Die Risiken - was Sie wissen müssen
Hier wird es wichtig, dass Sie die Fakten kennen, nicht die Mythen:
Brustkrebs-Risiko:
- Mit körperidentischem Östrogen + mikronisiertem Progesteron: Minimal erhöhtes Risiko (ca. 1 zusätzlicher Fall pro 1.000 Frauen über 5 Jahre)
- Mit synthetischen Gestagenen: Etwas höheres Risiko
- Nur Östrogen (ohne Gebärmutter): KEIN erhöhtes Risiko
- Zum Vergleich: Übergewicht und Alkohol erhöhen das Risiko mehr als HRT!
Thrombose-Risiko:
- Mit transdermaler HRT: KEIN erhöhtes Risiko
- Mit oraler HRT: Leicht erhöhtes Risiko (aber immer noch sehr gering)
Herz-Risiko:
- Wenn Sie HRT vor 60 oder innerhalb von 10 Jahren nach letzter Periode beginnen: SCHUTZ fürs Herz
- Wenn Sie HRT viel später beginnen: Kein klarer Nutzen, evtl. Risiko
Verwirrt? Unsicher?
Das ist völlig normal. HRT-Entscheidungen sind komplex und individuell. Ich helfe Ihnen, die richtige Entscheidung FÜR SIE zu treffen.

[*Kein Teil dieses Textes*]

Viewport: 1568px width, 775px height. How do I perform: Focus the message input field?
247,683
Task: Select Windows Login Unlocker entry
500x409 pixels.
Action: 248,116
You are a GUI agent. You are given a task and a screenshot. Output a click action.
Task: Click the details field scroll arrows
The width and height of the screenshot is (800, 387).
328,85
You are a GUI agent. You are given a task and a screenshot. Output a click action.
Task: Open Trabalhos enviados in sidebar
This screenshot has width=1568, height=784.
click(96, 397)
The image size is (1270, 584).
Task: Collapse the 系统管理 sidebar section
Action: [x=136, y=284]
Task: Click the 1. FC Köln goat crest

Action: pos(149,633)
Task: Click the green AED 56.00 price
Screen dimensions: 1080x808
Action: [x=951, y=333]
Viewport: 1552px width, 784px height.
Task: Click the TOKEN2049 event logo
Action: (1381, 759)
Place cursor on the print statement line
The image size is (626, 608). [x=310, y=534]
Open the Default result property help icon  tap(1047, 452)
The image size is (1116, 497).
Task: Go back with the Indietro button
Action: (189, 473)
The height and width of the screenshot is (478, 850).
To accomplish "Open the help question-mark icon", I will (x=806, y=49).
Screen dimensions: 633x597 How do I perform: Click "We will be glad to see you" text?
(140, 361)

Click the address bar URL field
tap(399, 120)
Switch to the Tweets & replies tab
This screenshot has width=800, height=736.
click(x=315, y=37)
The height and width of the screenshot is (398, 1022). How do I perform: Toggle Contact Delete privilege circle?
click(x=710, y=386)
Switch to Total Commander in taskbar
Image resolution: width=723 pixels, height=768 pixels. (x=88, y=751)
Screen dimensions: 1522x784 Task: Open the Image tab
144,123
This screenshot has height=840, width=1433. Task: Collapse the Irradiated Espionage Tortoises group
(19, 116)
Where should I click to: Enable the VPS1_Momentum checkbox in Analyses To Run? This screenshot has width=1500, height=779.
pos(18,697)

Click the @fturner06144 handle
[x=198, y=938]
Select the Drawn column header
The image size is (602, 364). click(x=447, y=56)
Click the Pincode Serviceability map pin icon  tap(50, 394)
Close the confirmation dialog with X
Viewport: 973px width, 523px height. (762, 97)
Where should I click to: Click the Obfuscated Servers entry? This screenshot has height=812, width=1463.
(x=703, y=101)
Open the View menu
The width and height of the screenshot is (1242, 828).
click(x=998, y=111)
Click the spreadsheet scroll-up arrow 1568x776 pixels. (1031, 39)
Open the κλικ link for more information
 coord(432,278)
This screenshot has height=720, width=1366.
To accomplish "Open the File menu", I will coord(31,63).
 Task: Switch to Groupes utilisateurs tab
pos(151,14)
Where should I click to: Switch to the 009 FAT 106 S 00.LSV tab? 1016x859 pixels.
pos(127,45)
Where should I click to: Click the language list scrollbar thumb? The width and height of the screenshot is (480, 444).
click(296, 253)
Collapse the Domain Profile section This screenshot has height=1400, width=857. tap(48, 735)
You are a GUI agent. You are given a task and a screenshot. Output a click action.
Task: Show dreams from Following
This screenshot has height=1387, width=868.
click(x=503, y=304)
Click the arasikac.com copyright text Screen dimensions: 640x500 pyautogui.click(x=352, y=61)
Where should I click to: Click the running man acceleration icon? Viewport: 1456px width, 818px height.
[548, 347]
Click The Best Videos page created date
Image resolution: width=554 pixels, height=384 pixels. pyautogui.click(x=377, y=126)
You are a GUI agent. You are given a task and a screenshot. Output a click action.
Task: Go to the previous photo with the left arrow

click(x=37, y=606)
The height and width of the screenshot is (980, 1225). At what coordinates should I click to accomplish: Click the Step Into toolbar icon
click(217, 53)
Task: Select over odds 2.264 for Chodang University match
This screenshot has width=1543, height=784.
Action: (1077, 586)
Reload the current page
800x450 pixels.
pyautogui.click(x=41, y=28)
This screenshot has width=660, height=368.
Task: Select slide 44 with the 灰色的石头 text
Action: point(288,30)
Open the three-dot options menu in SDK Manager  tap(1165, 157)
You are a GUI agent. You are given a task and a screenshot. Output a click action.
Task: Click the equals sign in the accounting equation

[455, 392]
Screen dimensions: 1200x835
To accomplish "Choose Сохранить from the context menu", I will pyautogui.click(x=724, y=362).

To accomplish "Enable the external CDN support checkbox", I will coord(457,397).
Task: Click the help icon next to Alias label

Kostenlose Clarity Call buchenMein Insider-Rat an Sie
Nach 15 Jahren in der Pharma-Industrie kann ich Ihnen Folgendes sagen:
- HRT ist nicht gefährlich - die Studien, die Sie erschreckt haben, sind veraltet und wurden falsch interpretiert.
- Transdermal ist oft besser als oral - aber es kommt auf Ihre spezifische Situation an.
- Körperidentisches ist nicht zwingend besser - aber viele Frauen bevorzugen es.
- Dosierung ist individuell - was für Ihre Freundin funktioniert, muss nicht für Sie passen.
- Geduld ist wichtig - die erste Dosierung ist selten perfekt, Anpassungen sind normal.
Und am wichtigsten: Lassen Sie sich nicht von Angst leiten. HRT ist für die meisten Frauen sicher und kann lebensverändernd sein. Aber es ist IHRE Entscheidung - niemand sollte Sie drängen, weder dafür noch dagegen.